Methods: We analyzed deidentified data from an EHR-derived database for patients with advanced non-small cell lung cancer (aNSCLC) at their first line of treatment. Our novel imputation method involved (1) sample-splitting patients with known ECOG PS into modeling and thresholding data sets, (2) developing a predictive model of ECOG PS, (3) determining an optimal threshold aligning clinical outcomes, where a choice of outcome metric may depend on the use case, and (4) applying the model and threshold to impute missing ECOG PS. We evaluated the approach using binary classification metrics and alignment of survival metrics between observed and imputed ECOG PS.

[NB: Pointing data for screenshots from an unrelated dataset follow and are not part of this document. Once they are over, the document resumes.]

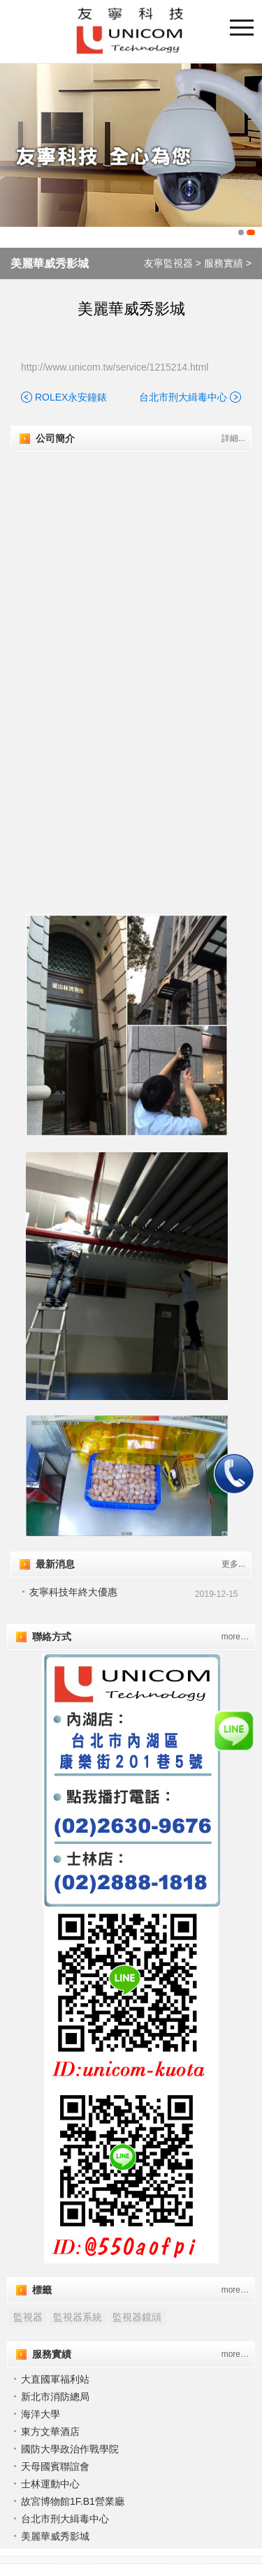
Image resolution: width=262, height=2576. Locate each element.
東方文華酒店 (50, 2431)
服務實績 (223, 263)
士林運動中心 (50, 2483)
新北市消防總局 (55, 2396)
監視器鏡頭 (136, 2317)
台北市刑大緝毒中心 (183, 397)
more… (235, 1636)
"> (131, 568)
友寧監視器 (168, 263)
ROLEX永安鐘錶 (71, 397)
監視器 (28, 2317)
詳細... (233, 438)
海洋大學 (40, 2414)
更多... (233, 1564)
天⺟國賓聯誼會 (55, 2466)
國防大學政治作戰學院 (70, 2449)
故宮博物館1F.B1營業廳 (72, 2501)
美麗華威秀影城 (49, 263)
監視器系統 (77, 2317)
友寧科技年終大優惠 (73, 1592)
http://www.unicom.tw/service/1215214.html (114, 367)
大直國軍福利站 (55, 2379)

Results: Of 62,101 patients, 13,297 (21%) had missing ECOG PS at the start of their first treatment. Our method achieved similar or better performance in accuracy (73.3%), sensitivity (42.4%), and specificity (81%) compared with other techniques, with smaller survival metric differences between observed and imputed ECOG PS, with differences of 0.07 in hazard ratio, -0.36 months in median survival for good ECOG PS (<2), and -0.39 months for poor ECOG PS (≥2).
Conclusion: Our imputed ECOG PS aligning clinical outcomes enhanced the use of real-world EHR data of patients with aNSCLC for comparative effectiveness research.